Where do you go when life gets too much for you?
When everything’s getting on top of us, when we just can’t take it all any more, we need to escape to somewhere safe. A refuge, a bolt-hole, an asylum, a shelter - a sanctuary.
In the Middle Ages a sanctuary was a place – often a church or monastery - where safety was guaranteed for people fleeing from arrest or prosecution. By the law of the medieval church, a fugitive from justice or a debtor was immune from arrest. If you’ve ever watched Derek Jacobi in Cadfael (or read Ellis Peters’ stories) you’ll know how that worked.
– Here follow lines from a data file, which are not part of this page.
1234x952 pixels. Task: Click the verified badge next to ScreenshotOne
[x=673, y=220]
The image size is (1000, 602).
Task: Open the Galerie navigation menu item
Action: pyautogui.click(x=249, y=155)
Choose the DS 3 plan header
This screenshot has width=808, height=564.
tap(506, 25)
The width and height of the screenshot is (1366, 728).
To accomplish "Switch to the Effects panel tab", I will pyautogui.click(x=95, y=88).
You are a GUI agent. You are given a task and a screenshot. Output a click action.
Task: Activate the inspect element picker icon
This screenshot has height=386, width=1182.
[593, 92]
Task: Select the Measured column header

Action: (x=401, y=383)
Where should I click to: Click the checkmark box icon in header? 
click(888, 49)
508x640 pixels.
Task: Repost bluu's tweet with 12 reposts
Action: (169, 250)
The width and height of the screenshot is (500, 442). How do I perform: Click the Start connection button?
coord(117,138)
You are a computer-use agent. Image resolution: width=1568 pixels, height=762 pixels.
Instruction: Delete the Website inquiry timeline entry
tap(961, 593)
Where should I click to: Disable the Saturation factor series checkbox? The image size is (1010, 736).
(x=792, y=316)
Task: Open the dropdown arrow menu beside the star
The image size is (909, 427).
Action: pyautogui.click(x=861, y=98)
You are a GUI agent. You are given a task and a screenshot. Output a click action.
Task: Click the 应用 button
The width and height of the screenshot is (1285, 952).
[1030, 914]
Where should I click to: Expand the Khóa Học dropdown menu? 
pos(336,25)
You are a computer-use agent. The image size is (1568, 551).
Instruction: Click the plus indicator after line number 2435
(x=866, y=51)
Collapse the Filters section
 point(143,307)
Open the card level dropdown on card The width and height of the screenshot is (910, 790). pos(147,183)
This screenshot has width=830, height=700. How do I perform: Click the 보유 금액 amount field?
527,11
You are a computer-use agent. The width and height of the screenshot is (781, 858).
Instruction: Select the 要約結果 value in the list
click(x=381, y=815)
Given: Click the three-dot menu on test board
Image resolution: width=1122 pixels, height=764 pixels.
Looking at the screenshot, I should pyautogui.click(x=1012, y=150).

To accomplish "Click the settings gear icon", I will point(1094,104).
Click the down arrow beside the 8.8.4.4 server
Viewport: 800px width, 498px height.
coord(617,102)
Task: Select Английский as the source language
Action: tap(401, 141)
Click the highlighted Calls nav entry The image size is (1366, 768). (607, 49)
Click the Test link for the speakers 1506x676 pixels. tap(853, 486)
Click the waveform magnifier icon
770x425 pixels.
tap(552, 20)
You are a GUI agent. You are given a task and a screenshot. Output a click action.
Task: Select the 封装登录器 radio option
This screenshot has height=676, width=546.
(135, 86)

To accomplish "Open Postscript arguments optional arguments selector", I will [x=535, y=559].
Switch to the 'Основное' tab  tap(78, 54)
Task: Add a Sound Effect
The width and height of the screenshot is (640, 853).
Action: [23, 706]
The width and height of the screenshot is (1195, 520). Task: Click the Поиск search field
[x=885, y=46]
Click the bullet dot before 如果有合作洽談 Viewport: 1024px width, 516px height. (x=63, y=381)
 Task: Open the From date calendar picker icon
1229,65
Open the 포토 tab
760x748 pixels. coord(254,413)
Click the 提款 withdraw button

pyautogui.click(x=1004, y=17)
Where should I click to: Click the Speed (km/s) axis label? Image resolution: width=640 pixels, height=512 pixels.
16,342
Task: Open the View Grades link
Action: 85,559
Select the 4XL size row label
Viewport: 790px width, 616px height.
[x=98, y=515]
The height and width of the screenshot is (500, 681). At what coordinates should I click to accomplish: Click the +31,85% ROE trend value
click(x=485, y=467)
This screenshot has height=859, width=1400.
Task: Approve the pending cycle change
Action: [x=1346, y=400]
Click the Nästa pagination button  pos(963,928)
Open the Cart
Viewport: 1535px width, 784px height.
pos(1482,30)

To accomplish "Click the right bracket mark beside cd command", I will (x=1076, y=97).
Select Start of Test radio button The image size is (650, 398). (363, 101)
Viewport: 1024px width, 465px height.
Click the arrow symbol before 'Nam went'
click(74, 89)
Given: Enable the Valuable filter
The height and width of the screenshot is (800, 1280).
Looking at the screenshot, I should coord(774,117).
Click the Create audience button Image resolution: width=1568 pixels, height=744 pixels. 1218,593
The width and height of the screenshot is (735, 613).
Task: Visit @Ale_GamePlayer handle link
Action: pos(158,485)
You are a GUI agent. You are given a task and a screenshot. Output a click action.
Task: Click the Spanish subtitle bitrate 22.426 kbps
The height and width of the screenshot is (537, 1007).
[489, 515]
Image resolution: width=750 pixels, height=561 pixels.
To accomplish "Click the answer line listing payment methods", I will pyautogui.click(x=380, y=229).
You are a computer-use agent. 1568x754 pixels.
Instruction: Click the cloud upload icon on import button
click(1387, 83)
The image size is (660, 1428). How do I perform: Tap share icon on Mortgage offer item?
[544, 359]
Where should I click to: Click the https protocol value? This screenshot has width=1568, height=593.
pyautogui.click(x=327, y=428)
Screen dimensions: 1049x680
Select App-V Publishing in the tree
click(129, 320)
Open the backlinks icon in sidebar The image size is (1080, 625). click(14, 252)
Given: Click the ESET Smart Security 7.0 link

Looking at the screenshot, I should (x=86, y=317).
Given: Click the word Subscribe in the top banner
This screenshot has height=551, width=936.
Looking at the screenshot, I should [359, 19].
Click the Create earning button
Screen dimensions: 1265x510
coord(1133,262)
We don’t always have to go to such extremes. It is good to have our own personal sanctuaries, for those times when we just need to get away from it all. You might find yours in the shed at the bottom of the garden, or on your allotment. Or jogging round the park, with your favourite tunes on your iPod. Or soaking in a hot bath with music and candles, and the bathroom door firmly locked.
When I was growing up in Dublin, family life was often stressful. To escape from all the hassle, I created a little library for myself in the outside toilet. I loved sitting there and reading. My brother Nick found a different refuge (usually from us older brothers wanting to beat him up!) in the branches of an old apple tree. Going through major life changes in my late 20s, the main place I felt safe was in my car, driving up and down the M6 between Manchester and Worcester.
Sadly, sanctuaries can become prisons. Lots of people use booze or drugs as a means of escape. They work for a while, giving that warm glow of comfort and forgetting. But too much for too long and they cause more problems than they solve.
If things are really, really bad – if you’re experiencing abuse or violence at home and don’t know how to get away from it - you may seek sanctuary inside your own head. You find ways to watch what’s happening to you as if you’re outside the situation. It’s safer and easier than experiencing the pain or terror directly. But you risk losing touch with the rest of the world. As a GP, a lot of people with problems like this find ten minutes of sanctuary in my consulting room.
How do you find sanctuary, when life gets too much for you?